The immune system is not at its full maturity at birth and may not be totally developed until a child reaches school age (Dalal and Roifman, 2001 and Woroniecka and Ballow, 2000). When patients with recurrent respiratory infections are evaluated, some immunologic abnormalities can be determined. in one study (Herrod et al., 1995); the most common serological abnormality in children with recurrent infections was reported as partial IgA deficiency. in another study, it was reported that IgG subclass deficiency was determined in 33% of 125 children with recurrent infection (Sanal et al., 1993). Similarly, partial IgA deficiency was the most common primary immunodeficiency disease in the present study. We have shown that the other humoral immunodeficiency diseases such as transient hypogammaglobulinemia of infancy and IgG subclass deficiency were also a common problem in the present study. Since children with these disorders have increased susceptibility to recurrent infections (Becker, 1999; Dogu et al., 2003; Herrod et al., 1995; Pan and Hammarström, 2000); we suggest that serum immunoglobulin and IgG subclass levels should be determined in children suffering from recurrent respiratory tract infections.
Several factors contribute to the risk of infections during childhood (Woroniecka and Ballow, 2000). Patients with anatomic defects and nutritional deficiency can exhibit recurrent respiratory tract infections (Becker, 2002; Woroniecka and Ballow, 2000). Anatomic-obstructive factors including adenoidal enlargement, gastroesophageal reflux and vascular ring were determined as the third group of common causes in the present study. Micronutrient deficiency is also associated with increased incidence of infections, especially the respiratory one (Paul and Shearer, 1999; Woroniecka and Ballow, 2000). We have also shown in this study that one fourth of the patients had micronutrient deficiency including zinc and iron with or without another disease causing recurrent complaints of respiratory tract infections.
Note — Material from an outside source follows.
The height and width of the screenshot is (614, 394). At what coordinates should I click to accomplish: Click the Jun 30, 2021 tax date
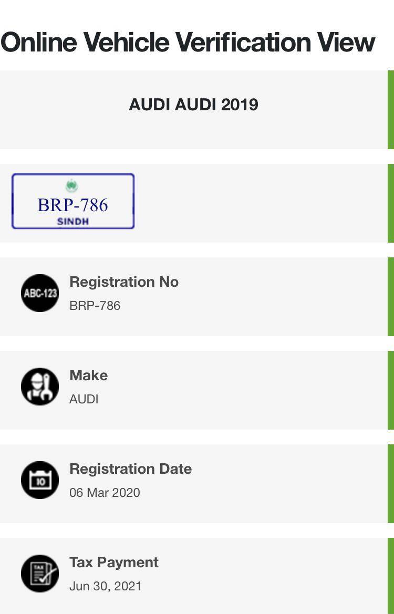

We suggest that anatomic-obstructive factors and nutritional deficiencies should also be evaluated in children with recurrent infections.
In conclusion asthma and allergic diseases, primary immunodeficiencies and anatomic-obstructive factors, as well as, nutritional zinc and iron deficiencies should be taken into consideration in the evaluation of a child with recurrent complaints of respiratory tract infections.